Saved entries:
+-------+

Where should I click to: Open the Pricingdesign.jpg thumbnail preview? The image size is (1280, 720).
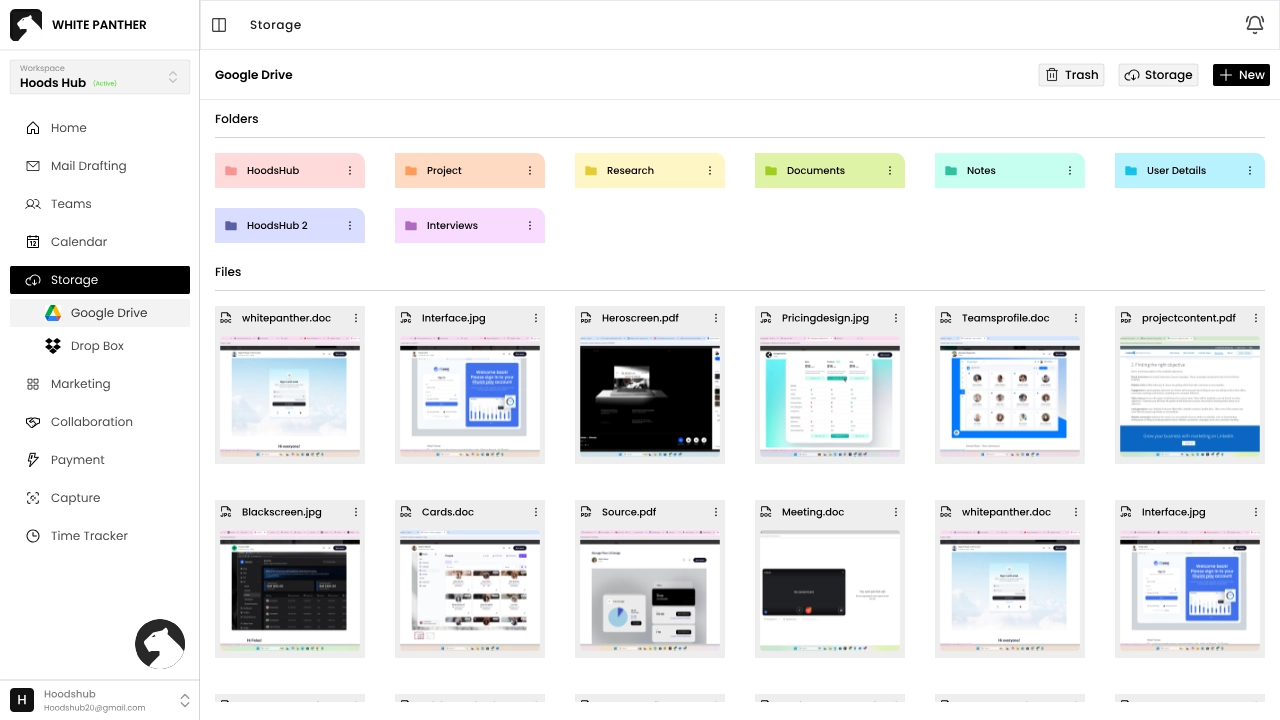[830, 398]
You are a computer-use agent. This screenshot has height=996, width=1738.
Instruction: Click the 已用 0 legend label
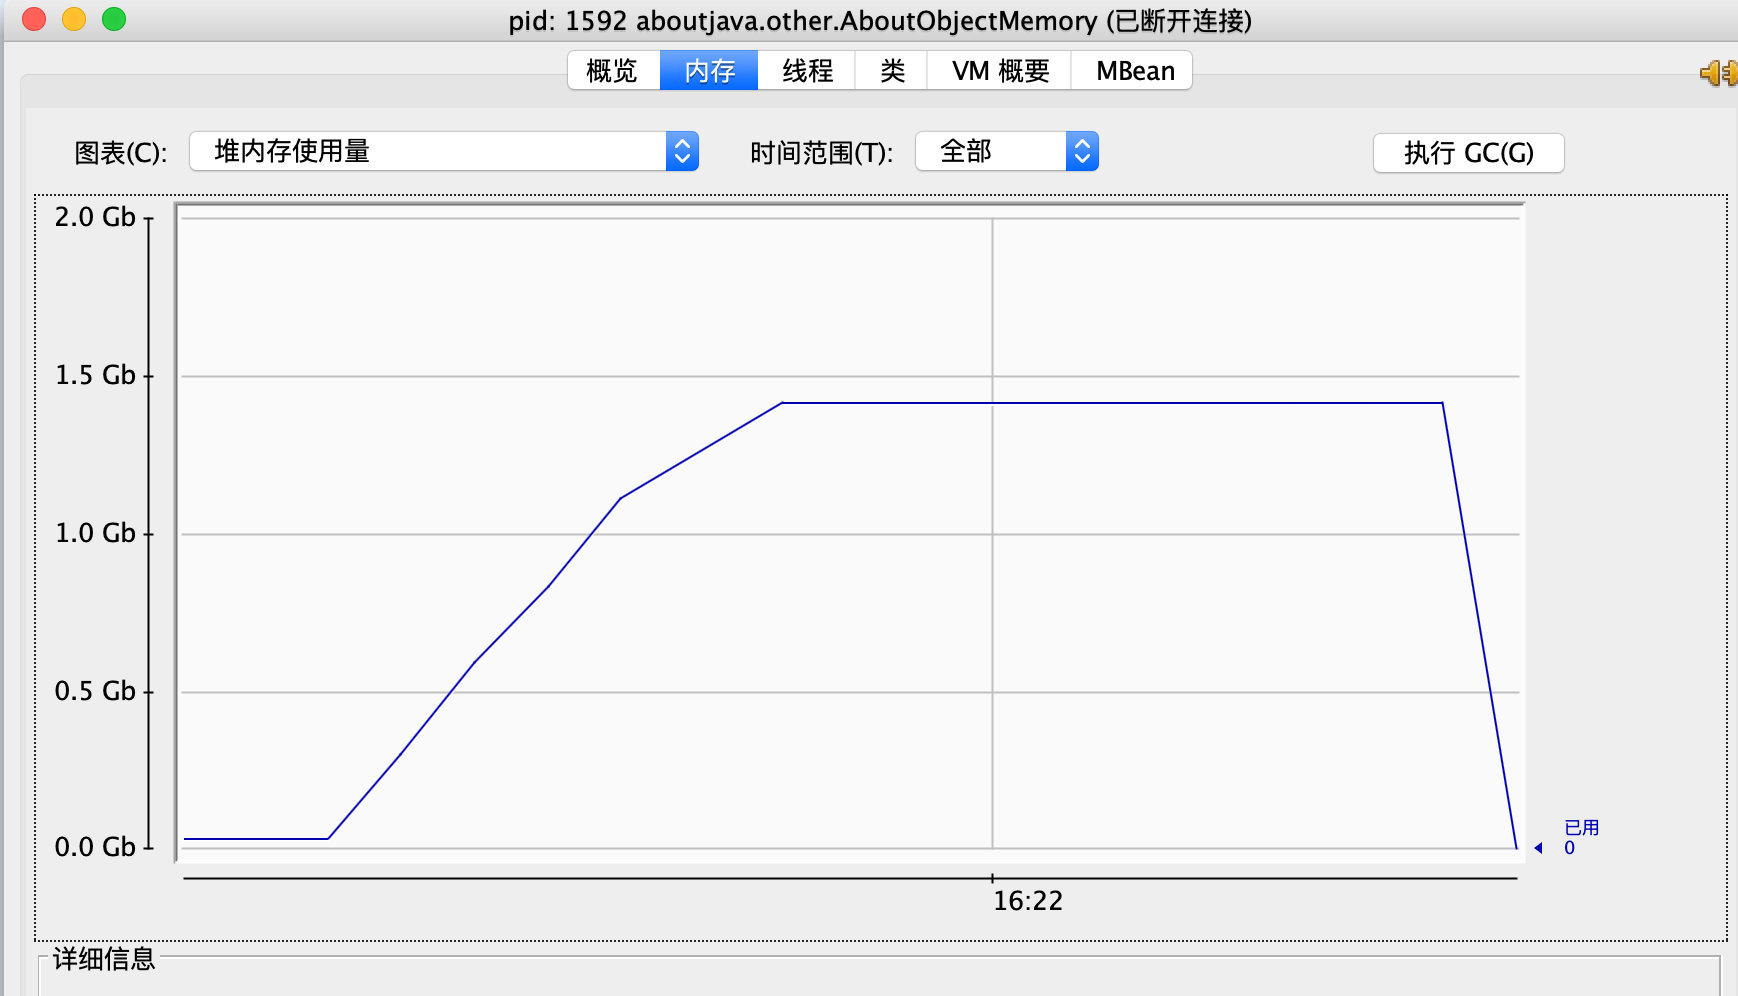click(1581, 838)
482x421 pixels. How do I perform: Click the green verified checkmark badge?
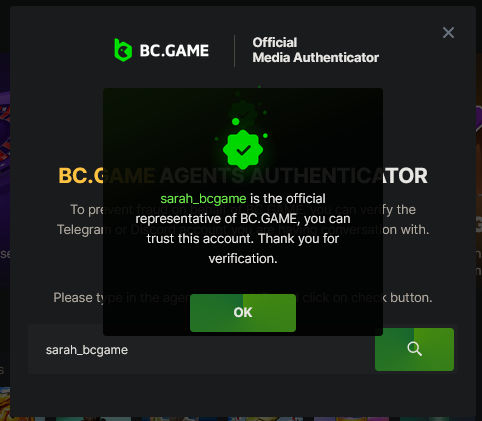tap(243, 150)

+-------+

Task details
Only what runs from the line containing "Instruction: Click the 已用 0 legend label" through the end of the entries above should be extracted, exactly and without pictures.

Task answer
Instruction: Click the 已用 0 legend label
click(1581, 838)
482x421 pixels. How do I perform: Click the green verified checkmark badge?
tap(243, 150)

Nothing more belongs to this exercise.